In 2021, during the COVID-19 pandemic, U.S. Navy Lt. Kathryn Hrezo, a critical-care nurse with the Rural Rapid Response Team, prepared to check patients’ blood sugar levels, while working in the COVID-19 ward at the Northern Navajo Medical Center in Shiprock, NM. Navajo leaders are asking the VA to build a medical center there to resolve healthcare shortages. U.S. Army photo by Spc. Ashunteia Smith

WASHINGTON, DC — VA has long struggled to provide care to veterans in rural areas of the country. Veterans living there are frequently required to drive long distances to VA hospitals, and smaller VA clinics are not always available.

In recent years, VA has attempted to bridge that gap by increasing access to community veterans. Yet, even non-VA care can be scarce in rural communities, where that situation is becoming even more common.

Since 2005, 105 rural hospitals have closed, and an additional 86 have been converted to outpatient-only facilities, according to the University of North Carolina Center for Health Services Research. Another 600 rural hospitals—approximately 30%—are at risk of closing in the near future, with half of those deemed in “immediate risk.”

This has legislators concerned as to whether VA can pick up the slack in these communities for veterans who might suddenly find themselves without a hospital of any kind nearby.

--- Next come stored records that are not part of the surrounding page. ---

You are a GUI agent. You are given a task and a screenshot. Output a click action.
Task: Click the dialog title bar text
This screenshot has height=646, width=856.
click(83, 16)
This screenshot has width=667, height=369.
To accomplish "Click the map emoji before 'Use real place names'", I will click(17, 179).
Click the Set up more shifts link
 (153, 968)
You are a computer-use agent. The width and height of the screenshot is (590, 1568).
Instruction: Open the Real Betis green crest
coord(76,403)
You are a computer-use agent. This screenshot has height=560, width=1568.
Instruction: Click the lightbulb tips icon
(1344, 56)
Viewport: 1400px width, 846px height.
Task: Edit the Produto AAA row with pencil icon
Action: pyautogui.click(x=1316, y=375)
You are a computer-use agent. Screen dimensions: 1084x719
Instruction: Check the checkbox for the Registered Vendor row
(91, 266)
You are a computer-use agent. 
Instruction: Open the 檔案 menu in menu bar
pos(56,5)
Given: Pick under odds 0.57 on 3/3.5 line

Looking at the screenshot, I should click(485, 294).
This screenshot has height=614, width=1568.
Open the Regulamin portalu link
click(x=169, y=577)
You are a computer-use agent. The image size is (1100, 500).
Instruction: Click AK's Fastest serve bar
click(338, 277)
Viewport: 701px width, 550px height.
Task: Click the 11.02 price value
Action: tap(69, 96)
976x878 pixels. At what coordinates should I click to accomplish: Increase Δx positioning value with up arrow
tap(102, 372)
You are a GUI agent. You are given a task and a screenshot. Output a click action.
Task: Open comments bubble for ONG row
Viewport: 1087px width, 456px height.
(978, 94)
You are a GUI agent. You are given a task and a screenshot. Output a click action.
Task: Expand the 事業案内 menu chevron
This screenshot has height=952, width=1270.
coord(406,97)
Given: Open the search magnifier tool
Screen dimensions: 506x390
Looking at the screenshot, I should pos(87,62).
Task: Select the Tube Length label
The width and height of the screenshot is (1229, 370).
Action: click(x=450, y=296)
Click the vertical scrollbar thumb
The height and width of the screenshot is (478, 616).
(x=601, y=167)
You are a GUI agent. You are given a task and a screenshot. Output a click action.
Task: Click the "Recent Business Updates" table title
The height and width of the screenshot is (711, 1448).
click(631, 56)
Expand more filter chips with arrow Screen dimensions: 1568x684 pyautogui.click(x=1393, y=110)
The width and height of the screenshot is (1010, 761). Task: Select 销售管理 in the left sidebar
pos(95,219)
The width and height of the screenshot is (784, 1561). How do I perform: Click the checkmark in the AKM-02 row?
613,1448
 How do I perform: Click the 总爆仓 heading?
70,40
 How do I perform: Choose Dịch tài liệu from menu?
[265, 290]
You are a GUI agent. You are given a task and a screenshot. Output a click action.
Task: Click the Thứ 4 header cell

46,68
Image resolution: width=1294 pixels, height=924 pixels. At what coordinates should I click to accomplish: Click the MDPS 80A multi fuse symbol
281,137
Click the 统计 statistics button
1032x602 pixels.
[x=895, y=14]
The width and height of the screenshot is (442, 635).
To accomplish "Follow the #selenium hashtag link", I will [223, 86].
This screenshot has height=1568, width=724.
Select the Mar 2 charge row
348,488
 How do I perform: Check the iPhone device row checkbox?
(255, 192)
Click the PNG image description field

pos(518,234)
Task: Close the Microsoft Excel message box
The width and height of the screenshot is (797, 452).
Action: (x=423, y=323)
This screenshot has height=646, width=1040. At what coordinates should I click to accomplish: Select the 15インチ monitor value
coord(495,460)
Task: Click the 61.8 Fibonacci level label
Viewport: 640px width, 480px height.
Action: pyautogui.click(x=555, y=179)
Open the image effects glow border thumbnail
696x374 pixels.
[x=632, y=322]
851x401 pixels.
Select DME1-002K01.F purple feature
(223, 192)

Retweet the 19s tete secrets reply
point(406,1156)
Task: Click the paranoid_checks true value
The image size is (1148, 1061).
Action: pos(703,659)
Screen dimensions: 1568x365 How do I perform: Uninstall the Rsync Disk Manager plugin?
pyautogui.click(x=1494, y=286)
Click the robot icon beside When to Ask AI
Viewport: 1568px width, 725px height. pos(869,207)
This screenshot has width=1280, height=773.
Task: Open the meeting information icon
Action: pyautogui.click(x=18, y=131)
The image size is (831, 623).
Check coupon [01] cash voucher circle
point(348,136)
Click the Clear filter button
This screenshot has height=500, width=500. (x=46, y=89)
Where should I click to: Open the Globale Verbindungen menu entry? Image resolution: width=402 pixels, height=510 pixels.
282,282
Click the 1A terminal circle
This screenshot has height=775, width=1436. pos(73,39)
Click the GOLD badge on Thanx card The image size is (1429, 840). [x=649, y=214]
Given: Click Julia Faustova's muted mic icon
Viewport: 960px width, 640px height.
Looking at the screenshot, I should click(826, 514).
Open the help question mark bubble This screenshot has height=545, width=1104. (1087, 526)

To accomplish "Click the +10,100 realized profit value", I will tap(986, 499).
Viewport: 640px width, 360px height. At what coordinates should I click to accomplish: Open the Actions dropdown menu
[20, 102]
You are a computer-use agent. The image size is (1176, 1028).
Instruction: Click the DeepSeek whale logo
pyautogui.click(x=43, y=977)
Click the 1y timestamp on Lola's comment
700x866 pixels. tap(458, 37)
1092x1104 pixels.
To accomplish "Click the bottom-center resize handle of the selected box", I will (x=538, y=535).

“While VA has an entire office dedicated to serving rural and remote veterans, I’m concerned that this office has not kept pace with the challenging veteran population,” said Rep. Mike Bost (R-IL), chairman of the House VA Committee, at a hearing on the topic last month. “We must ensure that the $311 million we have spent on this office and on the rural veteran programs are providing real value and not just lip service.”

The Government Accountability Office (GAO) has the same concerns. In May 2023, GAO issued a report that found VA’s Office of Rural Health was doing little to promote available funding to the VA researchers it was meant to be supporting. Research opportunities were communicated by word of mouth rather than any standardized practice—something VA said it hopes to address by May 2024.

GAO also found that the office had done little in the way of establishing measurable performance goals. For example, while the Office of Rural Health tracked how many rural clinicians were trained using its funding initiatives, it had not defined how many clinicians should be trained each year. GAO investigators asked what was the department’s actual goal.

VA said these metrics will be included in the office’s next strategic plan, which will be available in June.

VA officials testifying at the hearing touted a number of successes in reaching rural veterans, including significant increases in telehealth and the use of mobile medical units. But they also voiced their own distress over the impact rural hospital closures will have to veterans’ health.

“The degree of closures of critical access hospitals and critical infrastructure in rural areas is highly concerning, especially because of the disproportionate number of rural veterans that need care in our system,” declared VA Undersecretary for Health Shereef Elnahal MD. “In response, we have to invest in our direct care system. We are often the only healthcare providers for particular specialties for veterans in rural communities. We absolutely have to hire, but we also have to create more infrastructure and be able to get the appropriated funds to create that infrastructure, especially with this concerning trend of closures.”

Buu Nygren, EdD, president of the Navajo Nation, agreed, and had a concrete suggestion as to where some of that new infrastructure should be placed.

“I am respectfully requesting Congress to consider appropriating funds to build a full-service VA medical center on the Navajo Nation,” he said. “Having this center on the Nation would contribute greatly to providing the quality of care our veterans. It would also have a tremendous and positive economic impact.”

The Navajo Nation covers 27,000 square miles across three states and is home to 14,000 veterans. A veteran living in the largest community, Shiprock, NM, must drive 214 miles one way to reach the nearest VA MC in Albuquerque. Other veterans have to drive farther.

“It’s going to serve all the veterans in the area,” Nygren said. “It would benefit Navajo veterans, Hopi veterans and non-Native American veterans.”

Most of the Nation’s veteran citizens use Indian Health Service (IHS) medical care and do not know about the full range of VA benefits available to them, he added.

Asked whether he had considered a joint medical center between VA and IHS, Nygren said, “I think that would be a great idea. … Most of the concerns from the veterans is they want their treatment to be more tailored as if they showed up at a VA center instead of being just treated like a normal Native American going to that facility.”

Veterans living in the nation also tend to prefer in-person care, he added.

“A lot of these veterans are elderly. They’re Vietnam veterans and people of that age,” he said. “It’s difficult for them to travel. One of our greatest challenges is bringing [services] a lot closer to them.”